Enorme Detailschärfe

Aus westdeutscher Sicht verdiente allein der sogenannte antitotalitäre Widerstand Anerkennung – wer als Sozialist oder Kommunist gegen Hitler gekämpft hatte, war der Ehrung nicht würdig. In der DDR sah man es vollkommen anders: „Aus Sicht der DDR war der 20. Juli der Aufstand einer reaktionären, imperialistischen und sowjetfeindlichen Elite, die angesichts der drohenden Kriegsniederlage versucht hatte, ihre Haut zu retten.“ Was das Buch „Das deutsche Alibi“ von der ersten bis zur letzten Seite auszeichnet: die enorme Detailschärfe, belegt mit Briefen, Urteilen, Zitaten, protokollierten Gesprächen. Greta Kuckhoff, die zur Roten Kapelle gehört und nur mit Glück überlegt hatte, warnte schon 1947, dass durch die Konzentration auf das Attentat all jene in Vergessenheit gerieten, „die sich nicht erst dann für den Widerstand entschieden, nachdem Hitlers Pläne in einen erfolglosen Krieg geführt hatten.“

Die Rote Kapelle, bereits 1942 ein Netzwerk des Widerstands von Männern und Frauen in hohen staatlichen Positionen hatte allerdings den Makel, dass sie für die Alliierten Spionage betrieben. An der Front gegen die Sowjets kämpfen: ehrenvoll. Ihnen militärische Informationen zutragen: Verrat. Nein, die wollen wir auch nicht. Und was war mit der späteren DDR-Elite? Auch sie hatten nicht erst 1944 gemerkt, dass Hitler und die NSDAP Verbrecher sind, sondern bereits 20 Jahre früher und flohen nach Moskau. Also: schlechter Widerstand, noch in den 1990 Jahren protestierten Nachfahren von Graf Stauffenberg dagegen, dass Bilder von Walter Ulbricht und Wilhelm Pieck in derselben Ausstellung gezeigt wurden. Vom ganzen linken Widerstand wollte man nichts wissen. Gerade der zeigte aber doch, dass man bereits in den 1920 Jahren und mehr noch in den 30ern gegen Hitler sein konnte, es gab solche Menschen.
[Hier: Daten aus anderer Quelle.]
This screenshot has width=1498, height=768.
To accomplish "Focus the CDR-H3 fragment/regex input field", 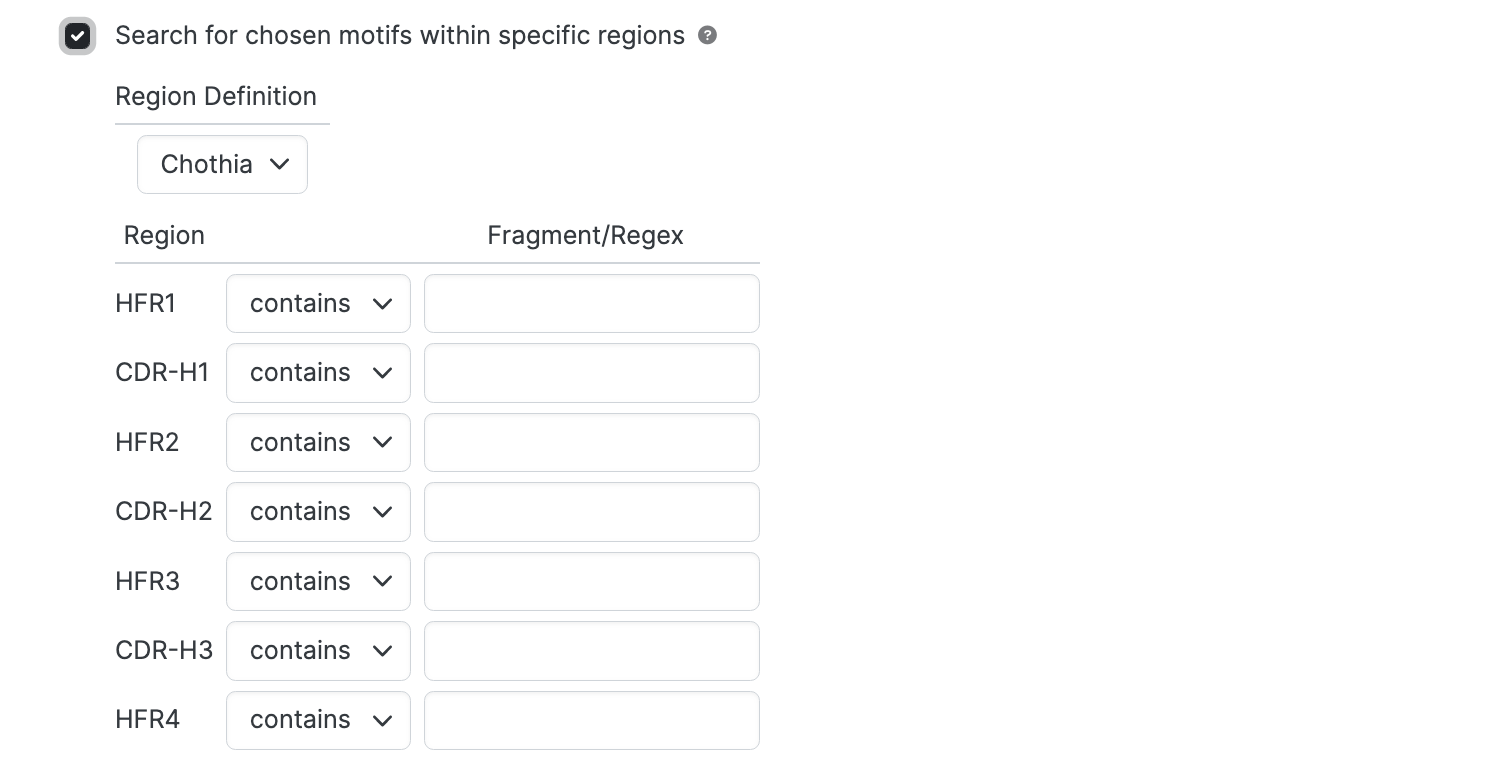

Ein praktischer Nationalheiliger

Auch Wilhelm Leuschner gehörte dazu, damals SPD-Innenminister von Hessen und sein Mitarbeiter Carlo Mierendorff. Dieser stimmte 1933 als Abgeordneter im Reichstag gegen das Ermächtigungsgesetz, wurde verprügelt uns verhaftet, ebenso Leuschner. Claus von Stauffenberg hingegen hatte, wie viele Offizierskollegen, in dieser Zeit den Aufstieg Hitlers begrüßt, sah den Machtwechsel als Chance für ein großes Deutsches Reich. Auch der spätere Verschwörer Henning von Tresckow warb damals für die Wahl der NSDAP, und war „beseelt von der nationalen Aufbruchstimmung“. Als diese sich schließlich zum aktiven Widerstand entschlossen, hatten Leuschner, Mierendorf und viele andere wegen ihres Kampfes gegen Hitler schon Jahre in Gefängnissen und Konzentrationslagern verbracht. Das ist eine weitere Stärke des Buchs: Es stellt Lebensläufe nebeneinander: Was haben die Menschen zu bestimmten Zeiten in der Diktatur gemacht, wie war denn ihre Position, als es mit der Diktatur noch aufwärts ging? Mal so gefragt: Wenn Hitler noch 1944 siegreich im Krieg gewesen wäre, hätte es das Attentat dann gegeben?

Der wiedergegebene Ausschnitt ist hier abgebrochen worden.